**WORK ITEM:**
Pictures in the listing should not be copied. Reproduce, word for word, each line from the one holding "How do I perform: Open" through the final line.

**RAW DATA:**
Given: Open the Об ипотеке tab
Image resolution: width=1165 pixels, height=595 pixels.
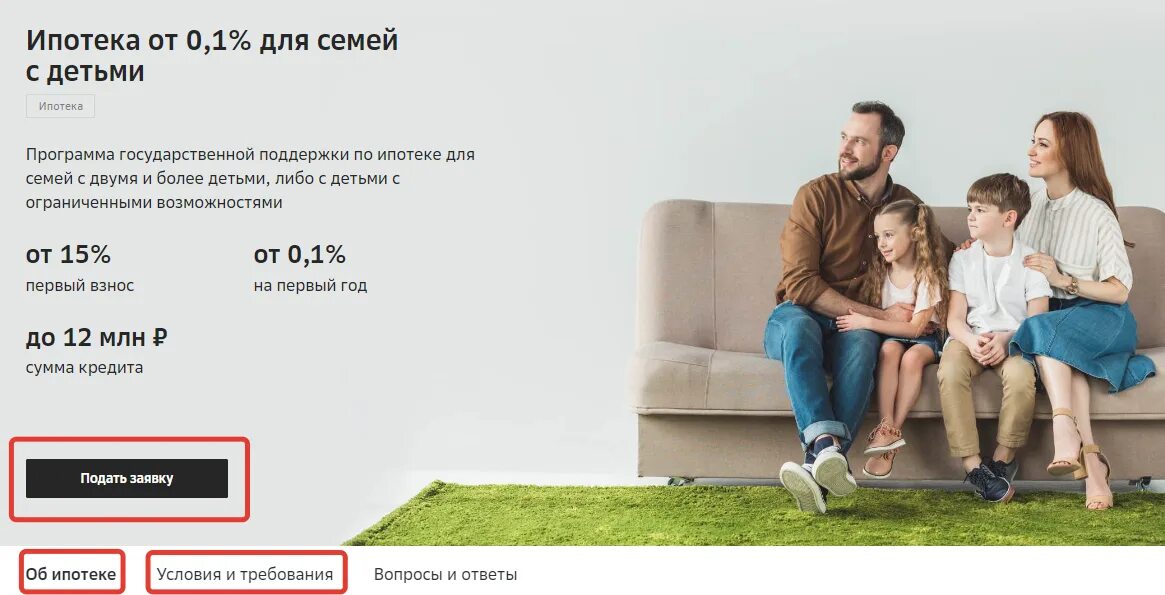Looking at the screenshot, I should pos(71,574).
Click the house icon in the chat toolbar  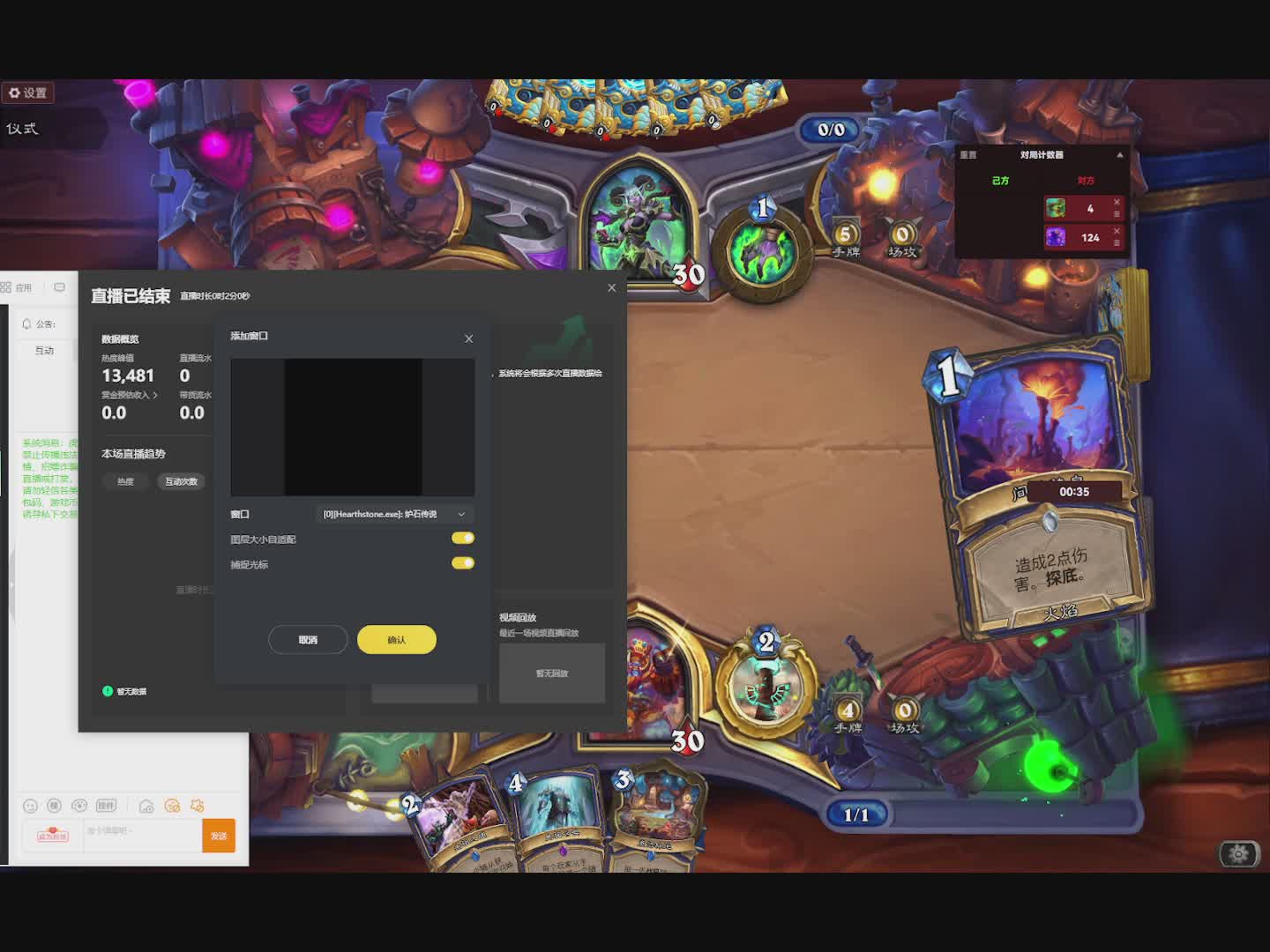pyautogui.click(x=146, y=806)
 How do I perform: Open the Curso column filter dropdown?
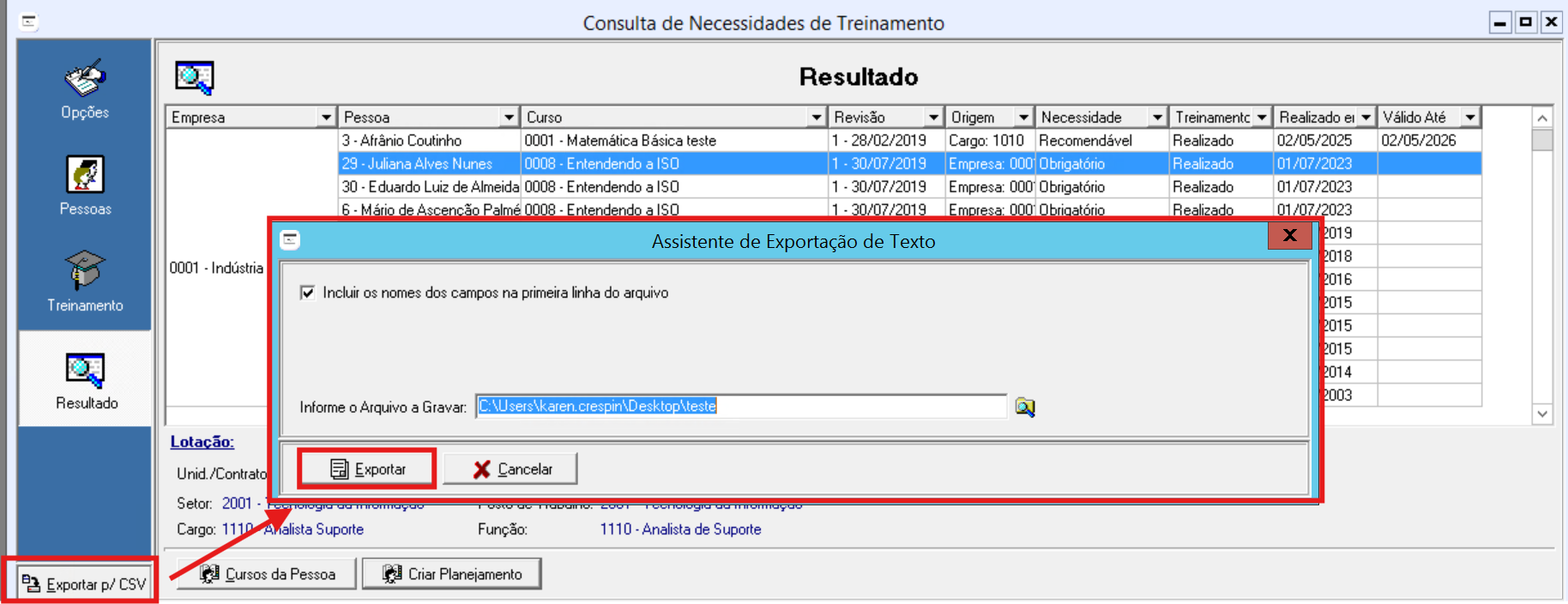(x=817, y=118)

**ANSWER BOX:**
 How do I perform: Open the Curso column filter dropdown?
(x=817, y=118)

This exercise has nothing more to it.